Thanks, that’s an amazing build I’m working my way through the thread. I think the price of cladding like that at the moment is out of my budget but it looks lovely. This is a bit of a practise run for a second building which Id like to think would be a similar style. 



Jones said:


> Concrete blocks will be ok but I suggested lintels or fence posts as they're denser so will be less prone to rising damp and will be easier to level up. Noggins or strutting in floors are needed to stop joists capsizing if the joist is tall relative to its width and the span is over 2.5 m which yours is not so no noggins required. A glance at the span tables shows a 2x5 can do a 2.4 m span either c16 or c24 grade which would mean you can miss out the centre block support, might be worth considering the cost/ effort difference. I would use class 3 treated or better class 4 for the base and put a small piece of dpc or slate under the joists where they sit on the support.



Good tips, thanks. I think I’ll go back to the drawing board this weekend!


----------



## Jameshow (20 May 2022)

Yes like those Wickes ones...


----------



## morqthana (20 May 2022)

Torx said:


> Can’t see what I can do about that, same as all sheds? I like foxes and I’ve got a cat…

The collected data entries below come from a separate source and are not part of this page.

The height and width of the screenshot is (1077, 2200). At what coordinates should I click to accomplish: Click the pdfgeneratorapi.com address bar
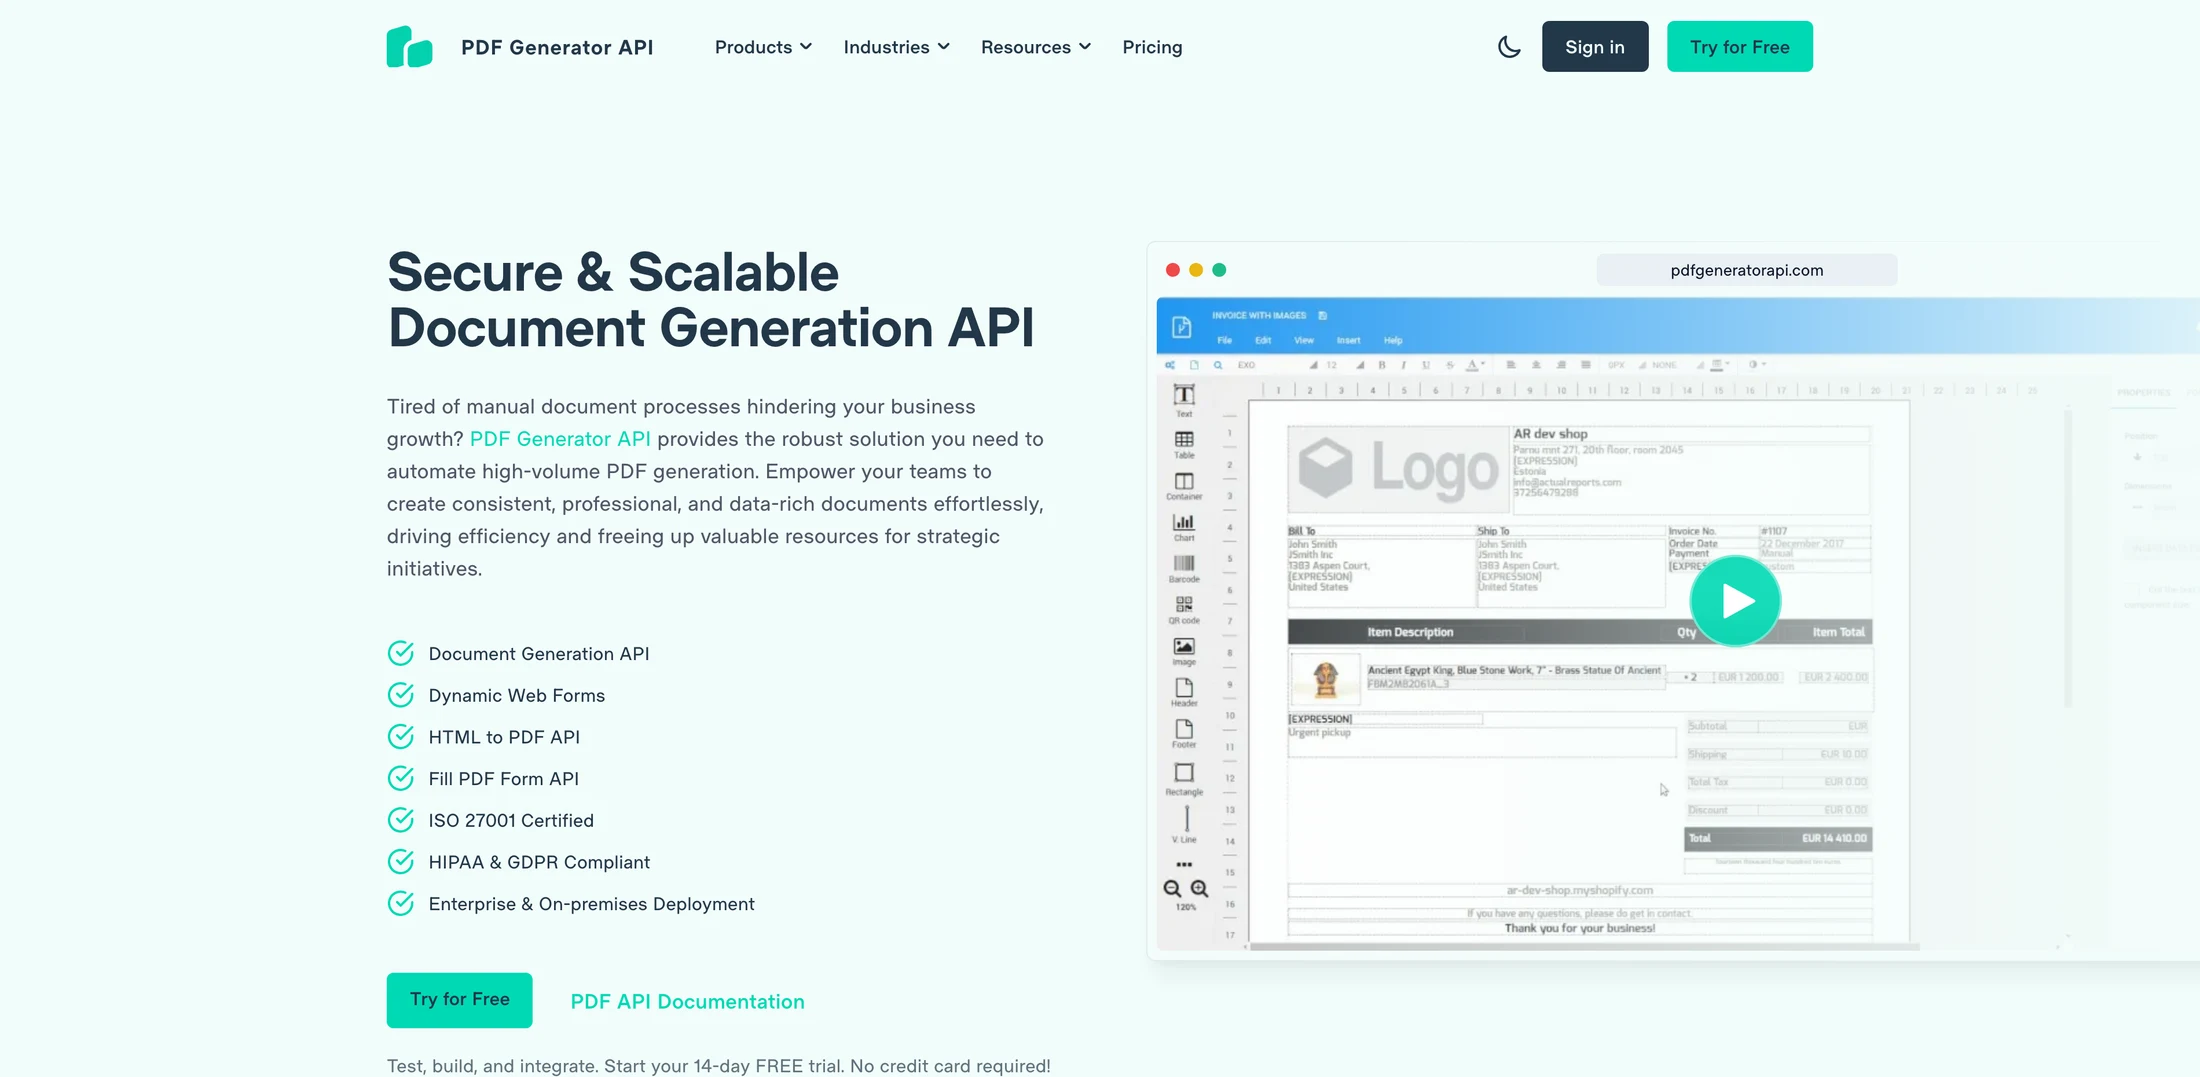1746,270
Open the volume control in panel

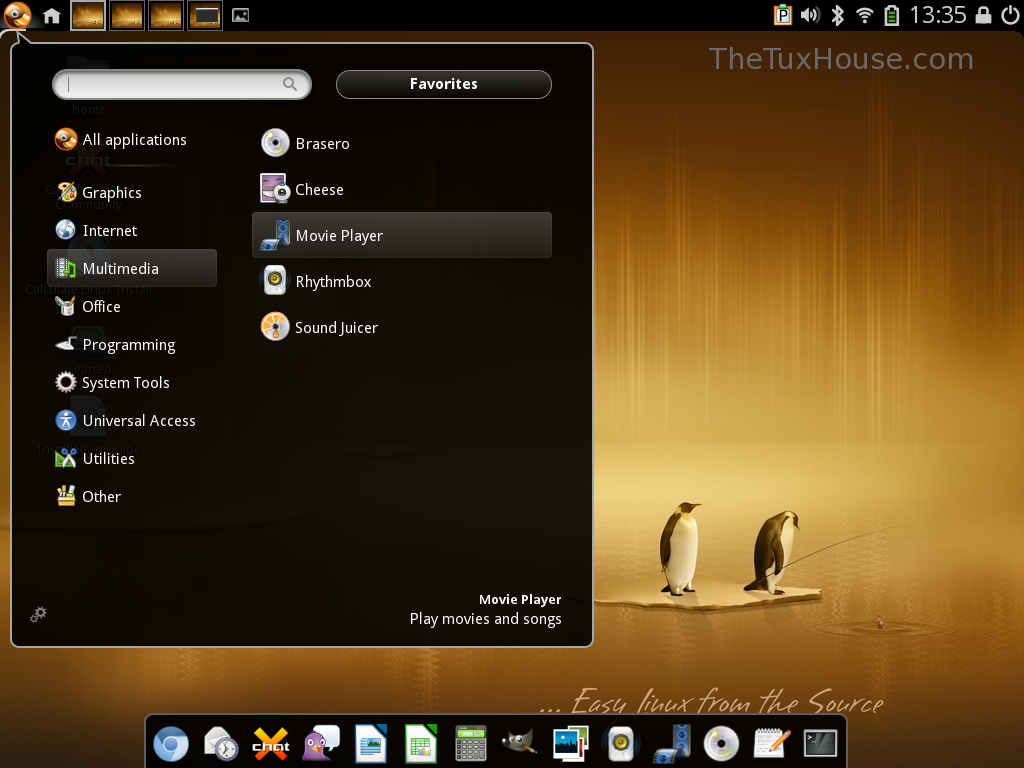click(x=810, y=15)
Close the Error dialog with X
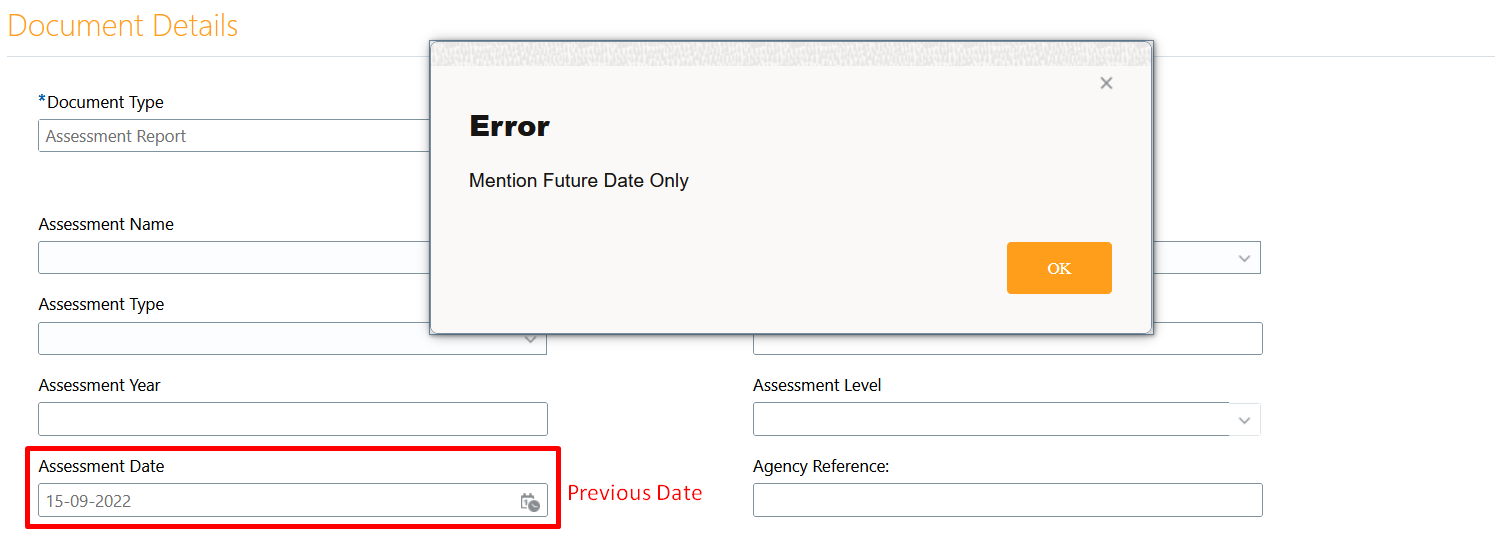This screenshot has height=537, width=1504. [x=1106, y=83]
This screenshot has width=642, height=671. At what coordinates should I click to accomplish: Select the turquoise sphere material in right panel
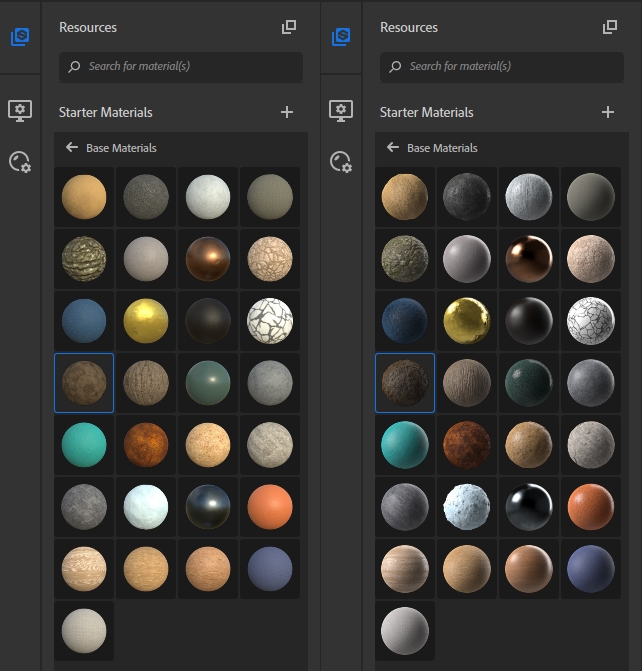pos(405,445)
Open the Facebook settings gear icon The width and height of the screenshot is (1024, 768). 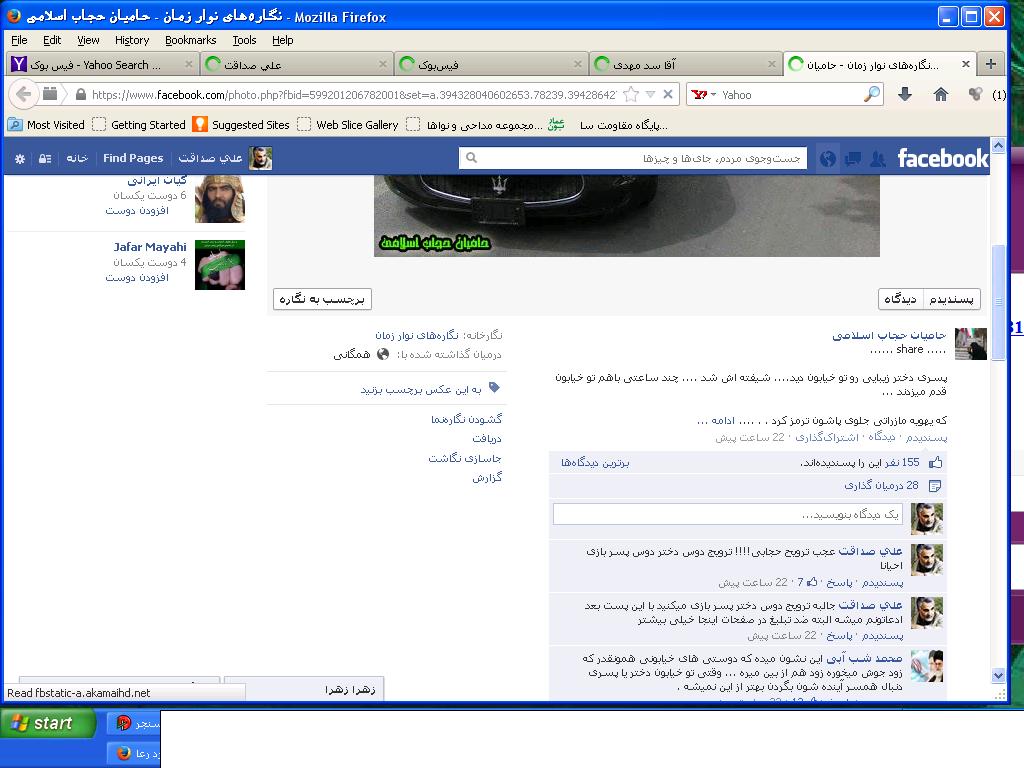(19, 158)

Do you like the smell of foxes?

Pressure treated timber, or composite decking boards, at ground level, screwed into the blocks, fill in the gap between those and the frame with perforated aluminium sheet, galvalnised expanded metal etc. Basically anything that will keep ventilation but won't be chewed through by vermin.


----------



## JimMc (21 May 2022)

There is an old method ( rule of thumb) for sizing floor and roof timbers. It’s take the span ( in feet ) and half it, add 2 and thats the depth in inches. For roof rafters take the span in feet and that’s the depth of timber you need.
For example, If your floor timbers are spanning 6 feet then you need a joist to be (1/2 of 6 = 3 plus 2 ) ie 5 inches by 2 inches.
if you are sizing timbers for your flat or pitched roof then for an 12 feet span you will need (1/2 of 12=6) a 6 by 2 inch timber.

Put in insulation, it’s easy to do at this stage, is not expensive and worth it for storage. Think condensation. You can drape rolled insulation ver the timbers and just nail the flooring on top. This future proofs the shed, if not for you then for a future owner. 
Hope this helps.


----------



## Torx (21 May 2022)

I’m being persuaded on the insulation, even if I just do floor. With a 50mm air gap below the floor joists using 4x2 is there any reason not to insulate the full depth of the joist?


----------



## JimMc (21 May 2022)

No. If you are using 4by 2 then they will only span 4feet between supports. 
Between the timber and the support ( concrete block of paving slab) there should be a DPC ( damp proof course) this stops the timber getting wet and rotting.


----------



## IBmatty (21 May 2022)

Torx said:


> I’m being persuaded on the insulation, even if I just do floor. With a 50mm air gap below the floor joists using 4x2 is there any reason not to insulate the full depth of the joist?


I don’t think you’ll regret insulating the floor be it the full depth of the joist or not (no reason not to btw). I built a 5m x 3m shed for storage near 20yrs back. Used concrete blocks as you question and it‘s been fine, no movement at all and there is a lot of weight in there. Built a small attached but separate extension to it a couple of years back with the only difference being I didn’t insulate the floor…just straight to OSB. Condensation..lots of it! Moist air coming up through the floor. Last summer I rebuilt the floor as with the original - 40mm polystyrene board, vapour barrier and then refit the OSB. Condensation problem solved for an extra 30 euros.


----------



## JimMc (21 May 2022)

IBmatty said:


> I don’t think you’ll regret insulating the floor be it the full depth of the joist or not (no reason not to btw). I built a 5m x 3m shed for storage near 20yrs back. Used concrete blocks as you question and it‘s been fine, no movement at all and there is a lot of weight in there. Built a small attached but separate extension to it a couple of years back with the only difference being I didn’t insulate the floor…just straight to OSB. Condensation..lots of it! Moist air coming up through the floor. Last summer I rebuilt the floor as with the original - 40mm polystyrene board, vapour barrier and then refit the OSB. Condensation problem solved for an extra 30 euros.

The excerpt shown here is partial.